- _MATERIAL PROVIDED_:

+ + +

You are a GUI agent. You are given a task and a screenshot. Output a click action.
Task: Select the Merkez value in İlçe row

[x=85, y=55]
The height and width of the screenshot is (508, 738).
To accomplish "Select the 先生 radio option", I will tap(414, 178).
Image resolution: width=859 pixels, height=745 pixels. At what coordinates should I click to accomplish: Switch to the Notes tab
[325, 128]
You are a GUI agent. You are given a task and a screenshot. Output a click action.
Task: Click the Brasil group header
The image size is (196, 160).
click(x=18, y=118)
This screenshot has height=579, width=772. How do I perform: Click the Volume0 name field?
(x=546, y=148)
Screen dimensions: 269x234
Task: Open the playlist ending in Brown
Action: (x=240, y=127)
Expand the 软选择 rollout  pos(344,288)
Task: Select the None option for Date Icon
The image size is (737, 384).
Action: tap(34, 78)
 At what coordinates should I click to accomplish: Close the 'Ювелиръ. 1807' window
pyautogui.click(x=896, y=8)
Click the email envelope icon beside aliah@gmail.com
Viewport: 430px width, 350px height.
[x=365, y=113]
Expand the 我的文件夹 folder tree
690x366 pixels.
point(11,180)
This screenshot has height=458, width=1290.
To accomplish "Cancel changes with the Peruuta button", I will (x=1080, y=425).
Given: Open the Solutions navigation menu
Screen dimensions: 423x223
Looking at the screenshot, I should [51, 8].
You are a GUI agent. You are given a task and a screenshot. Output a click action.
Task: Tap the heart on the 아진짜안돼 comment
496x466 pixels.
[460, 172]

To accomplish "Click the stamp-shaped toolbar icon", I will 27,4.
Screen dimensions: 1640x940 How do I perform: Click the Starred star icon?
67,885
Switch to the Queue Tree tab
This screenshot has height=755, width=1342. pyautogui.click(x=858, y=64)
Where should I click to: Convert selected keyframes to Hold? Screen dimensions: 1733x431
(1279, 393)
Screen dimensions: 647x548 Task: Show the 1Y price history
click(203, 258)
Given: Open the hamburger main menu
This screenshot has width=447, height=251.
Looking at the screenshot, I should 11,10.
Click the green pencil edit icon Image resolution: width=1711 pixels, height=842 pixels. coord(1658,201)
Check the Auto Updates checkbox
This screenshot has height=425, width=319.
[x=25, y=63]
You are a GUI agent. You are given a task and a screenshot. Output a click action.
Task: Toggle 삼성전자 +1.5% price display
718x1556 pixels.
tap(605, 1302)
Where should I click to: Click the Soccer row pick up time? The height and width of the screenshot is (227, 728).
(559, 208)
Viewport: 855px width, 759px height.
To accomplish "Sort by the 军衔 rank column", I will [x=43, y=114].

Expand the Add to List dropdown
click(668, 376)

+ + +

- _WRITTEN PROBLEM_: Rewrite the records above, substituting "interface agent" for every occurrence of "GUI agent" and leaving all other text unchanged.

- _OUTPUT OF THE TASK_:
You are a interface agent. You are given a task and a screenshot. Output a click action.
Task: Select the Merkez value in İlçe row

[x=85, y=55]
The height and width of the screenshot is (508, 738).
To accomplish "Select the 先生 radio option", I will tap(414, 178).
Image resolution: width=859 pixels, height=745 pixels. At what coordinates should I click to accomplish: Switch to the Notes tab
[325, 128]
You are a interface agent. You are given a task and a screenshot. Output a click action.
Task: Click the Brasil group header
The image size is (196, 160).
click(x=18, y=118)
This screenshot has height=579, width=772. How do I perform: Click the Volume0 name field?
(x=546, y=148)
Screen dimensions: 269x234
Task: Open the playlist ending in Brown
Action: (x=240, y=127)
Expand the 软选择 rollout  pos(344,288)
Task: Select the None option for Date Icon
The image size is (737, 384).
Action: tap(34, 78)
 At what coordinates should I click to accomplish: Close the 'Ювелиръ. 1807' window
pyautogui.click(x=896, y=8)
Click the email envelope icon beside aliah@gmail.com
Viewport: 430px width, 350px height.
[x=365, y=113]
Expand the 我的文件夹 folder tree
690x366 pixels.
point(11,180)
This screenshot has height=458, width=1290.
To accomplish "Cancel changes with the Peruuta button", I will (x=1080, y=425).
Given: Open the Solutions navigation menu
Screen dimensions: 423x223
Looking at the screenshot, I should [51, 8].
You are a interface agent. You are given a task and a screenshot. Output a click action.
Task: Tap the heart on the 아진짜안돼 comment
496x466 pixels.
[460, 172]

To accomplish "Click the stamp-shaped toolbar icon", I will 27,4.
Screen dimensions: 1640x940 How do I perform: Click the Starred star icon?
67,885
Switch to the Queue Tree tab
This screenshot has height=755, width=1342. pyautogui.click(x=858, y=64)
Where should I click to: Convert selected keyframes to Hold? Screen dimensions: 1733x431
(1279, 393)
Screen dimensions: 647x548 Task: Show the 1Y price history
click(203, 258)
Given: Open the hamburger main menu
This screenshot has width=447, height=251.
Looking at the screenshot, I should 11,10.
Click the green pencil edit icon Image resolution: width=1711 pixels, height=842 pixels. coord(1658,201)
Check the Auto Updates checkbox
This screenshot has height=425, width=319.
[x=25, y=63]
You are a interface agent. You are given a task and a screenshot. Output a click action.
Task: Toggle 삼성전자 +1.5% price display
718x1556 pixels.
tap(605, 1302)
Where should I click to: Click the Soccer row pick up time? The height and width of the screenshot is (227, 728).
(559, 208)
Viewport: 855px width, 759px height.
To accomplish "Sort by the 军衔 rank column", I will [x=43, y=114].

Expand the Add to List dropdown
click(668, 376)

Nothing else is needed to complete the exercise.